Given problem: Reproduce the rows from the line containing "Click the L badge for Nashville FC match" through the end of the rows, including both ends, and leave the pictures out of your answer.

--- START Provided records ---

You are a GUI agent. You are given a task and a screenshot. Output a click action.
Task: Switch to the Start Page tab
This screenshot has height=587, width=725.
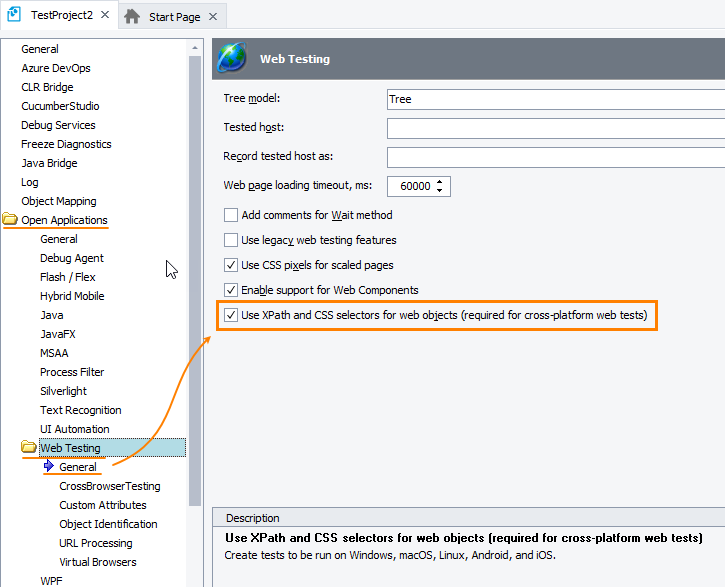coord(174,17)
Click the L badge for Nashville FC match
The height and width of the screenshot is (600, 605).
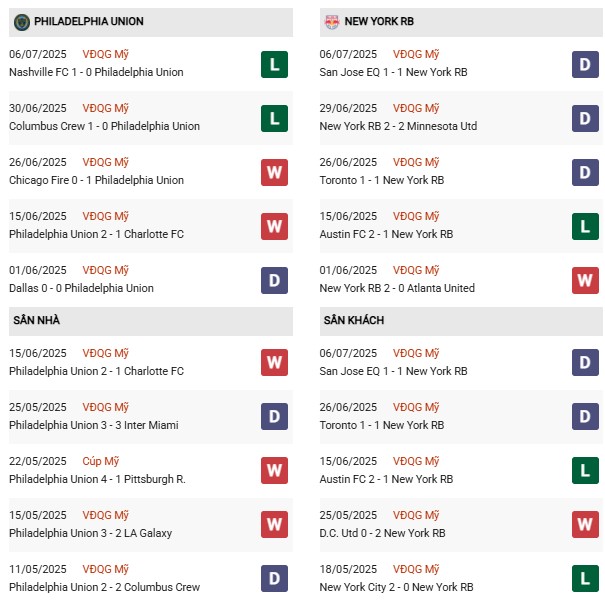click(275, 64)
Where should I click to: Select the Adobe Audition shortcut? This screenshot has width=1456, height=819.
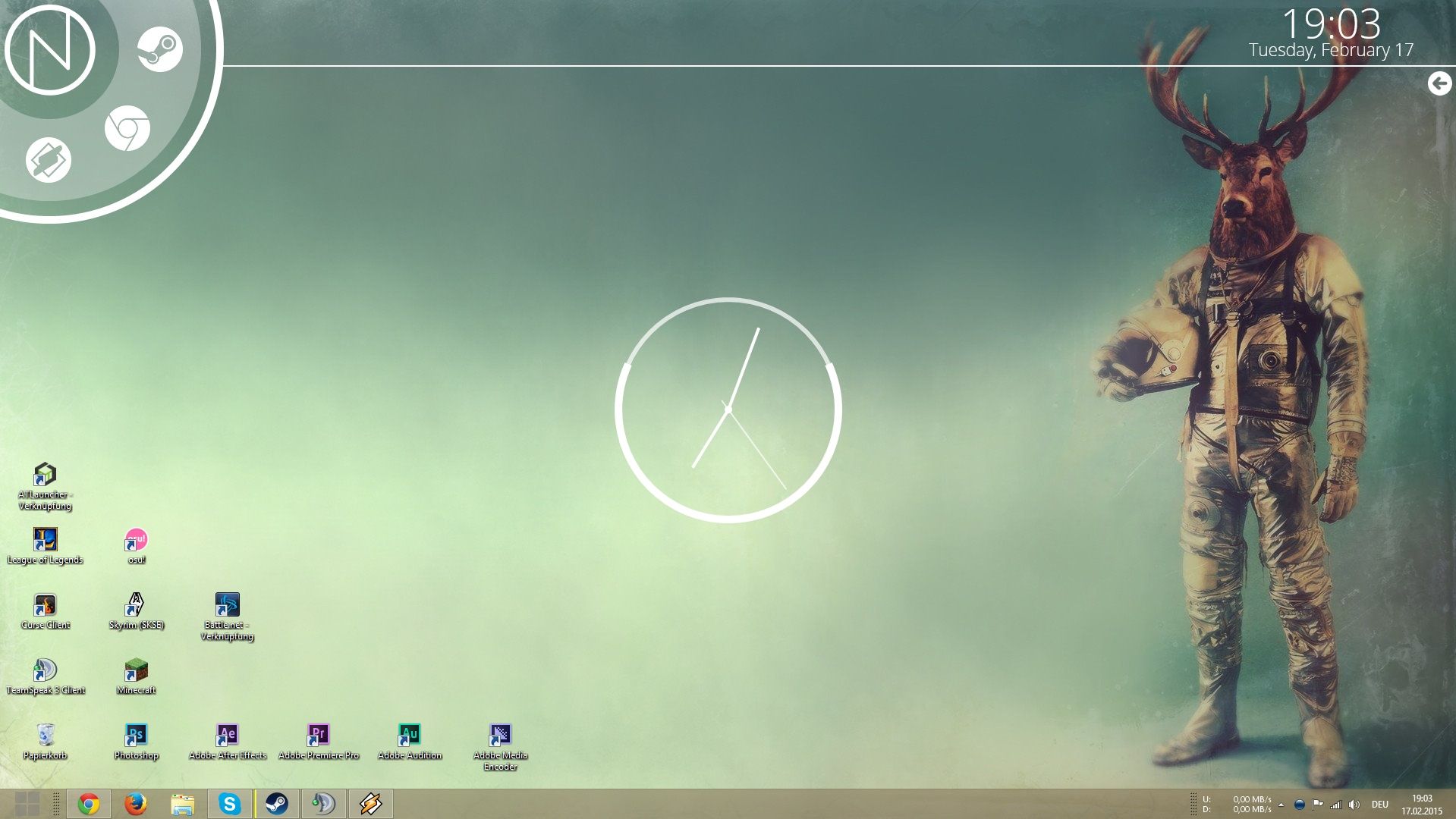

--- END Provided records ---

Answer to this exercise:
Click the L badge for Nashville FC match
The height and width of the screenshot is (600, 605).
click(275, 64)
Where should I click to: Select the Adobe Audition shortcut? This screenshot has width=1456, height=819.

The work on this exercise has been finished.